By Madelyn Wilson and Rachel Urich, Forest Preserve Foundation interns
Craig Billington, an ecologist for the Forest Preserves of Cook County, took Foundation board members and staff on a guided tour through Thatcher Woods on recent Friday afternoon.
As we headed out into the woods from Thatcher Pavilion, Billington filled us in on the history of the preserve, which is located near the historic homes of Oak Park and River Forest. It covers 245 acres of woodland along the Des Plaines River. The area is home to more than 250 native plant species. The woods were once home to prehistoric Native Americans, who constructed large effigy mounds throughout the region.
The Thatcher Landscape Unit is the area consisting of 470 acres which includes Grand Army of the Republic Woods, Thomas Jefferson Woods, Thatcher Glenn and Thatcher Woods all together. Although the Thatcher Woods Preserve is called “woods” it is actually prairie and oak savanna as well as woods.
Billington also explained how a fire break works and what exactly that means. If you travel to the west side of the Des Plaines River, you would notice that most of the land is made up of prairie and grasses because of fires that the Native Americans set or that occurred during lightning strikes. The fires would travel until they met a river where the fire could not cross. Fire is a natural way to control invasives and even some native species so they did not grow and take over.
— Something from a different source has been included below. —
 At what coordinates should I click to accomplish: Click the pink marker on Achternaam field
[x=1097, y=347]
Prairies were used by the eventual European settlers, as agriculture landscapes to grow crops as they have rich soils and were clear of trees, but the forests were fairly untouched by settlers as they could not be used for agriculture purposes. Forest Preserves were the only natural land left to preserve.
Thatcher Woods is considered a high-quality floodplain forest, one of the only few left in Cook County, and a high quality mesic upland forest, which means that the moisture content is a perfect mixture of wet and dry, with a high density of trees. In 1990, a group of people wanted to start a restoration project to help with invasive species management, Billington explained. This project really took off in 2015 when Forest Preserve workers started working each year on a different section of Thatcher Woods. They started by removing invasive brush and thinning out trees so sunlight could get through to the natural vegetation that requires sunlight to survive. The brush removal is done during the winter when it is easier to remove, whereas the invasive grasses or herbaceous (meaning plants like annuals, biennials or perennials) species are treated with herbicides during the growing season.
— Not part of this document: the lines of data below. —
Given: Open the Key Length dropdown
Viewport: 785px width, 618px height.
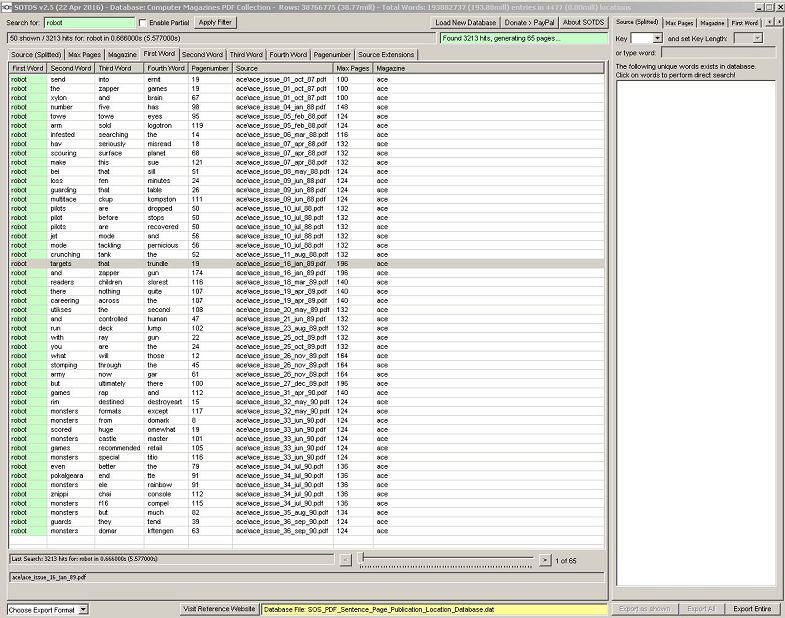Looking at the screenshot, I should [757, 38].
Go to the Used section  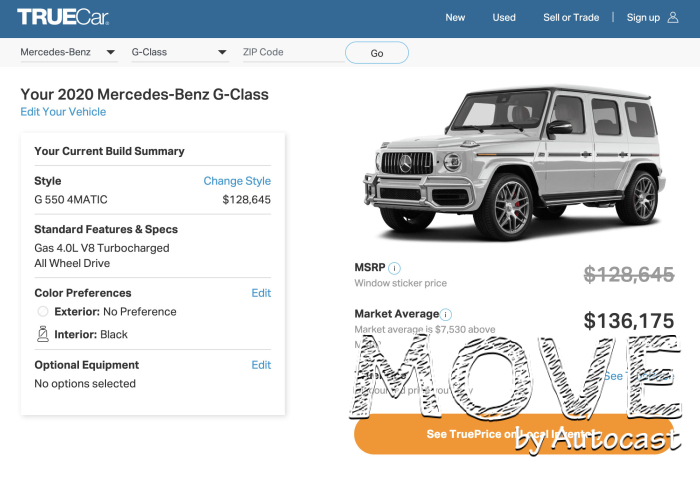[504, 17]
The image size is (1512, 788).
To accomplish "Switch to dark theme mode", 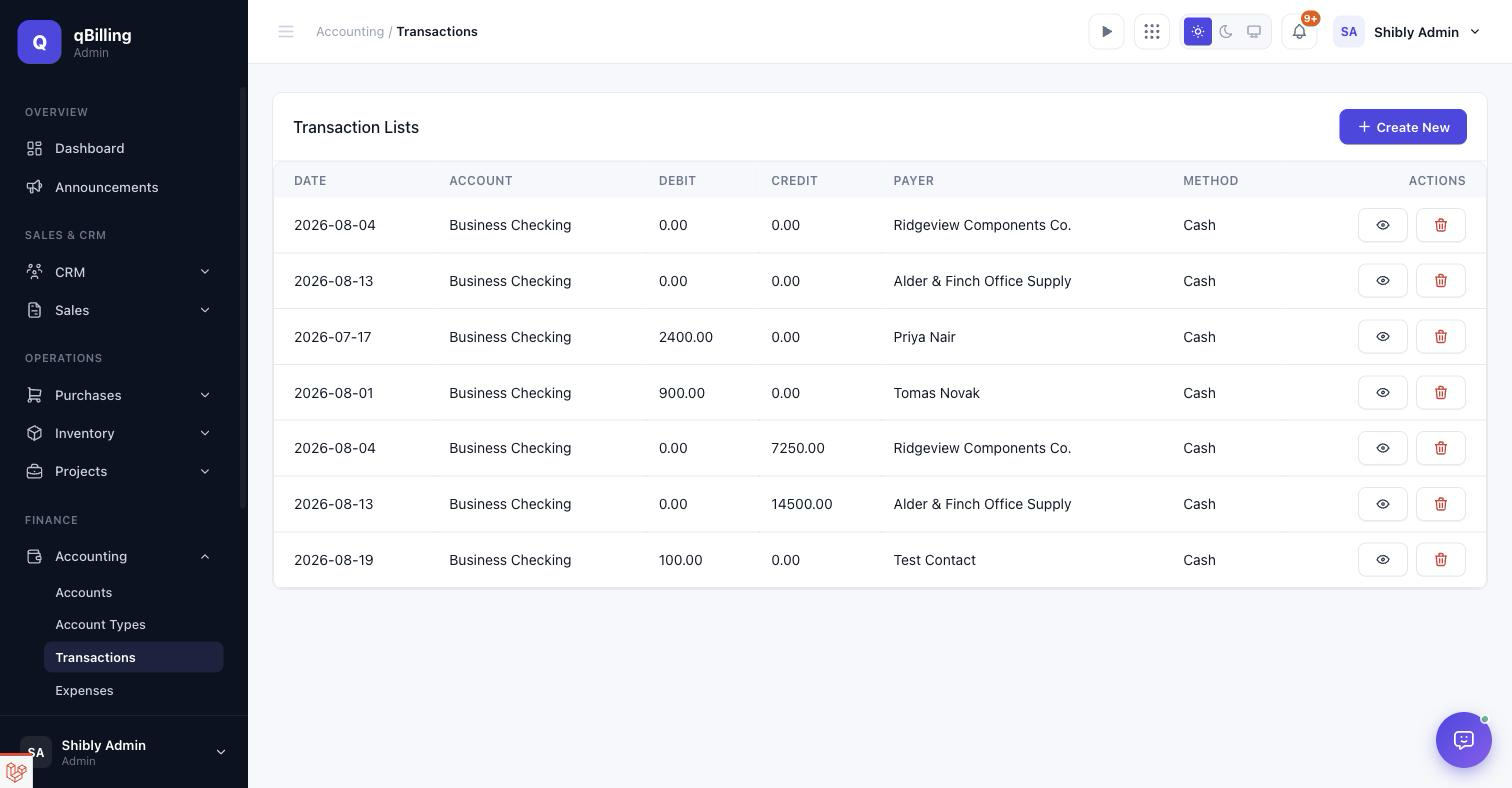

Four invasives are common to this area: buckthorn, garlic mustard, Asian honeysuckle and multiflora rose. Buckthorn is a shrub that was originally brought over from Europe because people liked to plant it as a hedge row between their houses.
Buckthorn is invasive is because it does not have its natural predators and it leafs out early in the year and stays green until November, just before the snow. As the shrub comes out early it blocks the sunlight from the spring ephemerals (perennial plants that emerge early in the spring) species that live on the forest floor - species that are well known to Thatcher Woods. If the buckthorn shades the ephemerals, then those species will die out in the area.
As we continued through the woods, Billington shared more history of the first post-European settlers to the area, among them was the Thatcher family who moved in 1854 to an area adjacent to the present day Thatcher Woods Preserves land.
The Thatcher family left a light footprint of agriculture and grazing, which led to the land being preserved as a forest. The Trailside Museum located just south of the main area of Thatcher Woods, was designed by architect Abraham Hoffman first as a home and a school for the Thatcher family in 1919. The building later was used as the first headquarters for the Forest Preserve.
In 1917, the Forest Preserves obtained Thatcher Woods, originally called Forest Preserve #3 as it was the third piece of land acquired by the newly established Preserves system in Cook County.
Craig is such a great guy! He does fantastic work at Wolf Road Prairie.
Thank you, Mary. The Preserves are lucky to have someone like Craig working to keep them vibrant and healthy.